=== Begin Enclosure ===
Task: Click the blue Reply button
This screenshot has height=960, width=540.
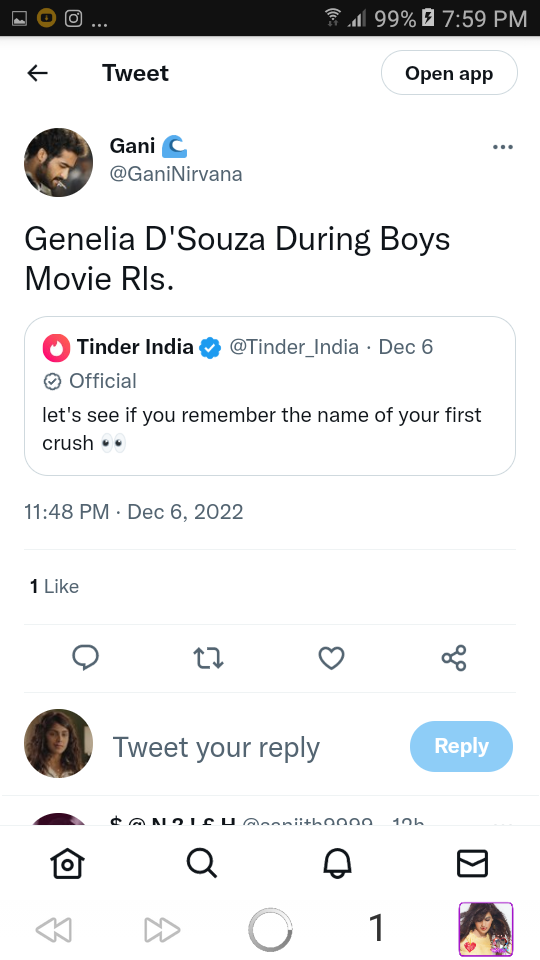Action: [x=461, y=746]
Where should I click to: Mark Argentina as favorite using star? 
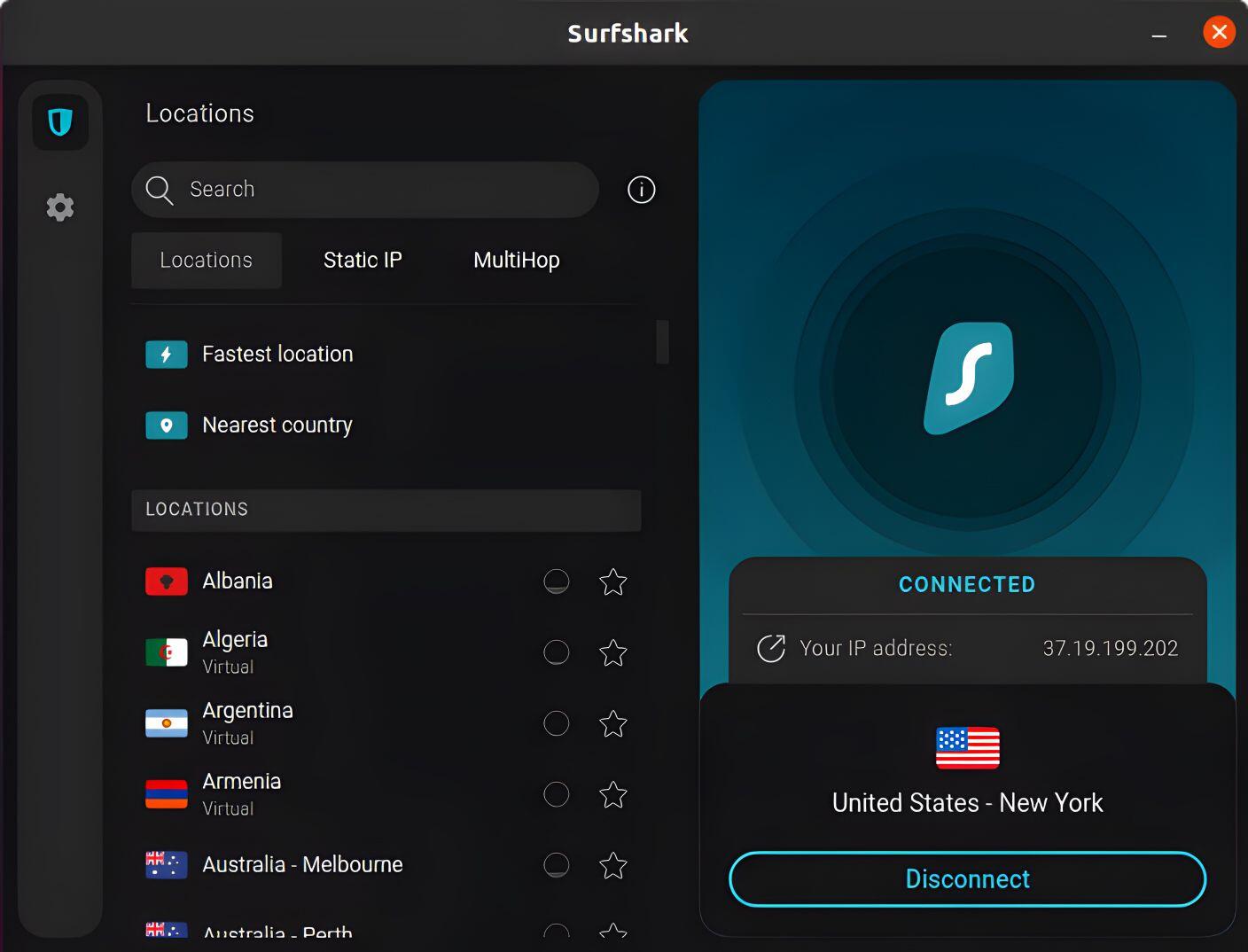(612, 724)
=== End Enclosure ===
To do
Copy exactly the lines from the one containing "This screenshot has height=960, width=540." through the final line of the records above, both included, and leave out any pictures.

Answer to this exercise
This screenshot has height=960, width=540.
Action: [x=461, y=746]
Where should I click to: Mark Argentina as favorite using star? 
(612, 724)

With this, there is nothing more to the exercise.